AvatarShield: Visual Reinforcement Learning for Human-Centric Synthetic Video Detection

Authors: Zhipei Xu, Xuanyu Zhang, Qing Huang, Xing Zhou, Jian Zhang

Published: 2025-05-21 06:43:34+00:00

AI Summary

AvatarShield introduces a novel human-centric synthetic video detection framework that leverages Visual Reinforcement Learning (VRL) and Group Relative Policy Optimization (GRPO) to train Large Language Models (LLMs) for interpretable fake detection without dense textual supervision. The framework features a dual-encoder architecture, combining a discrete vision tower for high-level semantic inconsistencies and a residual extractor for fine-grained artifact analysis. It also presents FakeHumanVid, a new large-scale benchmark for human-centric synthetic video detection.

Abstract

Recent advances in Artificial Intelligence Generated Content have led to highly realistic synthetic videos, particularly in human-centric scenarios involving speech, gestures, and full-body motion, posing serious threats to information authenticity and public trust. Unlike DeepFake techniques that focus on localized facial manipulation, human-centric video generation methods can synthesize entire human bodies with controllable movements, enabling complex interactions with environments, objects, and even other people. However, existing detection methods largely overlook the growing risks posed by such full-body synthetic content. Meanwhile, a growing body of research has explored leveraging LLMs for interpretable fake detection, aiming to explain decisions in natural language. Yet these approaches heavily depend on supervised fine-tuning, which introduces limitations such as annotation bias, hallucinated supervision, and weakened generalization. To address these challenges, we propose AvatarShield, a novel multimodal human-centric synthetic video detection framework that eliminates the need for dense textual supervision by adopting Group Relative Policy Optimization, enabling LLMs to develop reasoning capabilities from simple binary labels.
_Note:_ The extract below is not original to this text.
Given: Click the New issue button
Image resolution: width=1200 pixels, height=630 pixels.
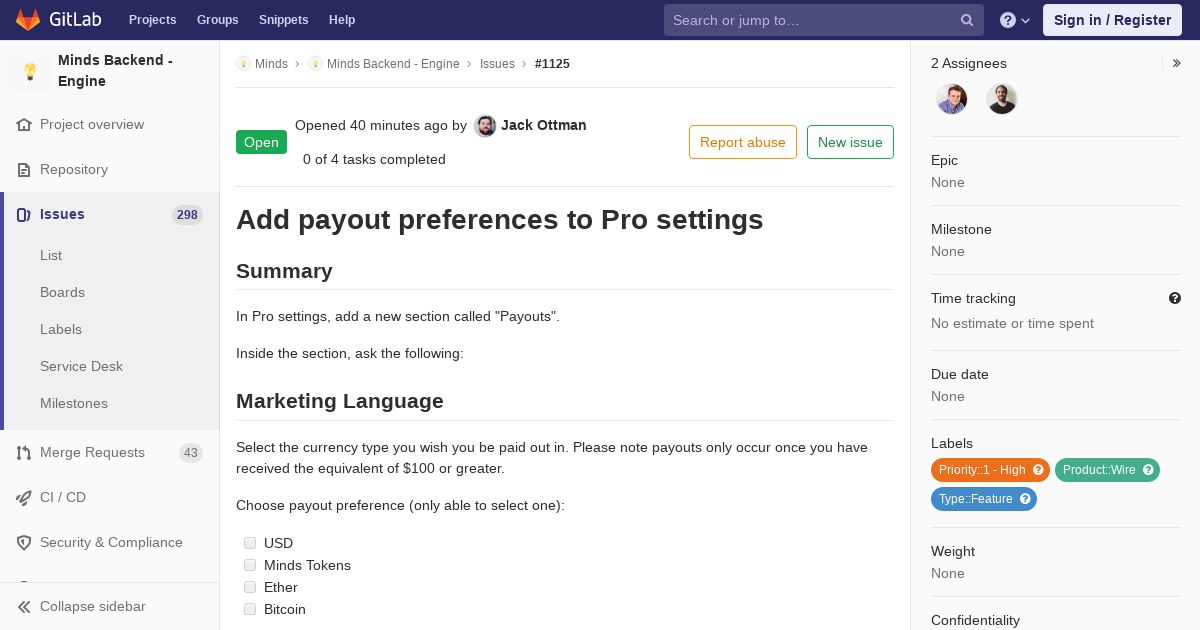Looking at the screenshot, I should tap(850, 142).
Our architecture combines a discrete vision tower for high-level semantic inconsistencies and a residual extractor for fine-grained artifact analysis. We further introduce FakeHumanVid, a large-scale benchmark containing 15K real and synthetic videos across nine state-of-the-art human generation methods driven by text, pose, or audio. Extensive experiments demonstrate that AvatarShield outperforms existing methods in both in-domain and cross-domain settings.


Key findings
AvatarShield significantly outperforms existing methods in both in-domain and cross-domain synthetic video detection tasks, achieving state-of-the-art performance. The method demonstrates strong generalization capabilities to unseen generative methods, attributed to its GRPO optimization and novel dual-encoder architecture with temporal compensation reward. Ablation studies confirmed the crucial contributions of the residual extractor, temporal compensation reward, and GRPO strategy to the overall performance.
Approach
The AvatarShield framework employs a dual-encoder architecture: a semantic extractor (ViT) for high-level temporal dynamics and a residual extractor (ViT on VQ-VAE residuals) for low-level artifacts. These visual features, along with text prompts, are fed into an LLM which is optimized using Group Relative Policy Optimization (GRPO). GRPO uses a suite of reward functions, including detection accuracy, temporal compensation, length, and format rewards, to guide the LLM's reasoning without requiring extensive textual annotations.
Datasets
FakeHumanVid (newly introduced, containing 15K real and synthetic videos generated by Kling, Hailuo, Wanx, CogVideo, StableAnimator, MimicMotion, ControlNeXt, Hallo3, HelloMeme), constructed using videos from TikTok and HDTF datasets.
Model(s)
Qwen2.5-VL-7B (Large Language Model), Vision Transformer (ViT) for semantic and residual feature extraction, VQ-VAE for residual computation.
Author countries
China